Thought about zero-copy IPC recently. In order to avoid memcopy for the complete chain, I guess it would be best if the sender allocates its payload directly on the shared memory when it’s created. Is this a standard thing in such optimized IPC and which libraries offer this?
IPC libraries often specifically avoid zero-copy for security reasons. If a malicious message sender can modify the message while the receiver is in the middle of parsing it, you have to be very careful not to enable time-of-check-time-of-use attacks. (To be fair, not all use cases need to be robust against a malicious sender.)
On Linux, that's exactly what `memfd` seals are for.
That said, even without seals, it's often possible to guarantee that you only read the memory once; in this case, even if the memory is technically mutating after you start, it doesn't matter since you never see any inconsistent state.
It is very easy for zero-copy IPC using sealed memfd to be massively slower than just copying, because of the cost associated with doing a TLB shootdown on munmap. In order to see a benefit over just writing into a pipe, you'd likely need to be sending gigantic blobs, mapping them in both the reader and write into an address space that isn't shared with any other threads that are doing anything, and deferring and batching munmapping (and Linux doesn't really provide you an actual way to do this, aside from mapping them all in consecutive pages with MAP_FIXED and munmapping multiple mappings with a single call).
Any realistic high-performance zero copy IPC mechanism needs to avoid changing the page tables like the plague, which means things like memfd seals aren't really useful.

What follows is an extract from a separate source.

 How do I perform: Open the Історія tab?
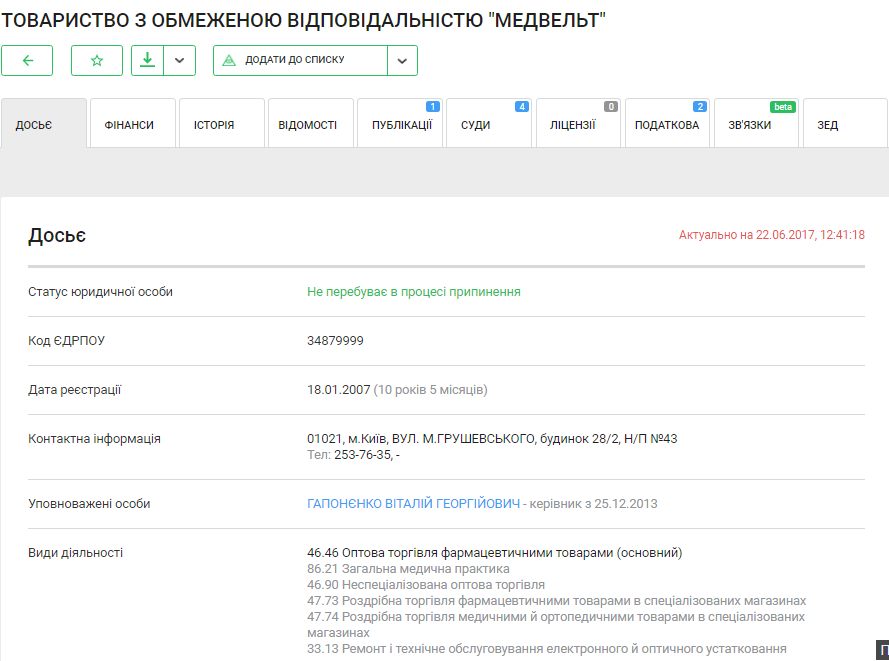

Thanks for the reference! I had been wondering if there was a way to do this on Linux for years. https://lwn.net/Articles/591108/ seems to be the relevant note?
What's the threat model where a malicious message sender has write access to shared memory
When you are using the shared memory to communicate with an untrusted sender. Examples might include:
- browser main processes that don't trust renderer processes
- window system compositors that don't trust all windowed applications, and vice versa
- database servers that don't trust database clients, and vice versa
- message queue brokers that don't trust publishers and subscribers, and vice versa
- userspace filesystems that don't trust normal user processes
How would someone send a message over shared memory without write access to that memory?
I think he meant what's the scenario where you're using IPC via shared memory and don't trust both processes. Basically it only applies if the processes are running as two different users. (I think Android does that a lot?)
> I guess it would be best if the sender allocates its payload directly on the shared memory when it’s created.
On an SMP system yes. On a NUMA system it depends on your access patterns etc.
I've been meaning to look at Iceoryx as a way to wrap this.
Pytorch multiprocessing queues work this way, but it is hard for the sender to ensure the data is already in shared memory, so it often has a copy. It is also common for buffers to not be reused, so that can end up a bottleneck, but it can, in principle, be limited by the rate of sending fds.
I've looked into this a bit - the big blocker isn't on the transport/IPC library, but the serializer itself, assuming you _also_ want to support serializing messages to disk or over network. It's a bit of a pickle - at least in C++, tying an allocator to a structure and its children is an ugly mess. And what happens if you do something like resize a string? Does it mean a whole new allocation? I've (partially) solved it before for single process IPC by having a concept of a sharable structure and its serialization type, you could do the same for shared memory. One could also use a serializer that offers promises around allocations, FlatBuffer might fit the bill. There's also https://github.com/Verdant-Robotics/cbuf but I'm not sure how well maintained it is right now, publicly.
As for allocation - it looks like Zenoh might offer the allocation pattern necessary. https://zenoh-cpp.readthedocs.io/en/1.0.0.5/shm.html TBH most of the big wins come from not copying big blocks of memory around from sensor data and the like. A thin header and reference to a block of shared memory containing an image or point cloud coming in over UDS is likely more than performant enough for most use cases. Again, big wins from not having to serialize/deserialize the sensor data.
Another pattern which I haven't really seen anywhere is handling multiple transports - at one point I had the concept of setting up one transport as an allocator (to put into shared memory or the like) - serialize once to shared memory, hand that serialized buffer to your network transport(s) or your disk writer. It's not quite zero copy but in practice most zero copy is actually at least one copy on each end.
(Sorry, this post is a little scatterbrained, hopefully some of my points come across)
This is one of mmap's designed-for use cases. Look at DPDK maybe.
Boost.Interprocess:
https://www.boost.org/doc/libs/1_46_0/doc/html/interprocess/...